What the task asks -
Each record that follows should be transcribed word for word.

Working data -

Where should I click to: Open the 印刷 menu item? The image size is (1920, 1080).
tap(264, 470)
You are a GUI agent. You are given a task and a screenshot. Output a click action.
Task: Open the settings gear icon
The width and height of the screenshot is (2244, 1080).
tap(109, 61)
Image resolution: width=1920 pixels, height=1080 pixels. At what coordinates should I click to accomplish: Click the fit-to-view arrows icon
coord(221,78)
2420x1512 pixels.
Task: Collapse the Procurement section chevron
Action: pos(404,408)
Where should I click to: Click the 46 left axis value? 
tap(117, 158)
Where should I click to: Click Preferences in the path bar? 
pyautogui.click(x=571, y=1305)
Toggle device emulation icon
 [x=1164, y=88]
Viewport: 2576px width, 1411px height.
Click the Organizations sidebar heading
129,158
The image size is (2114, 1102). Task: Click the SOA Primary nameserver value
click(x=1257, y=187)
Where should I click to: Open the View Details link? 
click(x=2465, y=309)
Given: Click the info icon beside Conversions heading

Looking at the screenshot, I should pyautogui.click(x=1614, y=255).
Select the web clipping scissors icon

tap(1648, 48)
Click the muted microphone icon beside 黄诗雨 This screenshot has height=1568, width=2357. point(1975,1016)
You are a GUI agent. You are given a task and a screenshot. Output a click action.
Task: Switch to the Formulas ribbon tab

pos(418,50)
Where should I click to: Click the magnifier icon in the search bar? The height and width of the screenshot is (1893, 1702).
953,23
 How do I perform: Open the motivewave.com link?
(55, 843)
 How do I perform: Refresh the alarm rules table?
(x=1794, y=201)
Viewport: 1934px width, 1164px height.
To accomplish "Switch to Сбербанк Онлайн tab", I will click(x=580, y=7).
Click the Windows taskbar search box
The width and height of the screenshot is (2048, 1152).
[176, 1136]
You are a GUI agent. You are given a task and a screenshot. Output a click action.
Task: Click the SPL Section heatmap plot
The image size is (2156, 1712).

Task output -
Where should I click to: Open the 印刷 menu item? The image size is (1920, 1080).
tap(264, 470)
You are a GUI agent. You are given a task and a screenshot. Output a click action.
Task: Open the settings gear icon
The width and height of the screenshot is (2244, 1080).
tap(109, 61)
Image resolution: width=1920 pixels, height=1080 pixels. At what coordinates should I click to accomplish: Click the fit-to-view arrows icon
coord(221,78)
2420x1512 pixels.
Task: Collapse the Procurement section chevron
Action: pos(404,408)
Where should I click to: Click the 46 left axis value? 
tap(117, 158)
Where should I click to: Click Preferences in the path bar? 
pyautogui.click(x=571, y=1305)
Toggle device emulation icon
 [x=1164, y=88]
Viewport: 2576px width, 1411px height.
Click the Organizations sidebar heading
129,158
The image size is (2114, 1102). Task: Click the SOA Primary nameserver value
click(x=1257, y=187)
Where should I click to: Open the View Details link? 
click(x=2465, y=309)
Given: Click the info icon beside Conversions heading

Looking at the screenshot, I should pyautogui.click(x=1614, y=255).
Select the web clipping scissors icon

tap(1648, 48)
Click the muted microphone icon beside 黄诗雨 This screenshot has height=1568, width=2357. point(1975,1016)
You are a GUI agent. You are given a task and a screenshot. Output a click action.
Task: Switch to the Formulas ribbon tab

pos(418,50)
Where should I click to: Click the magnifier icon in the search bar? The height and width of the screenshot is (1893, 1702).
953,23
 How do I perform: Open the motivewave.com link?
(55, 843)
 How do I perform: Refresh the alarm rules table?
(x=1794, y=201)
Viewport: 1934px width, 1164px height.
To accomplish "Switch to Сбербанк Онлайн tab", I will click(x=580, y=7).
Click the Windows taskbar search box
The width and height of the screenshot is (2048, 1152).
[176, 1136]
You are a GUI agent. You are given a task and a screenshot. Output a click action.
Task: Click the SPL Section heatmap plot
The image size is (2156, 1712).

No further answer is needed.